It gets even better, the FT has discovered that MPs' own pensions are invested in a hedge fund manager, Quellos. Not only that, in addition the MPs' pension fund also made money lending stocks out to hedge funds to enable them to short shares. The hypocrisy is huge here, they condemn short sellers publicly and yet they roll up the profits of short selling in their pension plans.
Except that -
1. If you read the FT article (to the end, like) you find this para:
"A House of Commons spokesperson said pension fund trustees were “not able to opt out” of the terms of stock-lending arrangements required by managers of pooled funds in which the scheme held equities. In separate segregated funds, however, the custodian of assets appointed by trustees was not permitted to lend stock."
So the trustees have blocked lending where they are able to, but not where they... err... can't. If there's an issue here I think it's the lack of power of clients in pooled funds.

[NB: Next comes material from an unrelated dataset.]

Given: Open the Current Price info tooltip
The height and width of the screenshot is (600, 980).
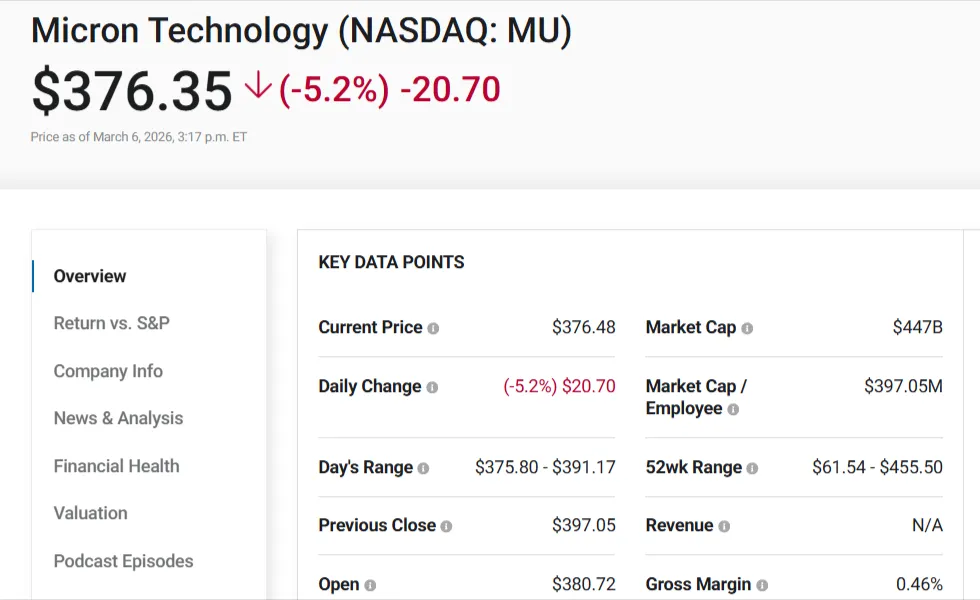Looking at the screenshot, I should (434, 327).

2. It's not clear to me either that an investor in a pooled fund would necessarily benefit from stock-lending in respect of the underlying securities (since they are technically a unit-holder, not the owner of the shares). Maybe the fund manager hoovers up the lending fees rather than the fund's investors. Anyone got any views either way on that?
3. We don't know that the stock that was lent in respect of the fund's pooled investments was used to short (on the basis of the article at least). As one investmemt consultant pointed out recently, most lent stock isn't used for shorting. So we simply don't know..
UPDATE: Actually Zedman points out I'm a bit off the mark on point 2 - managers usually do split the fees with clients. So Guido has a bit of a point afterall.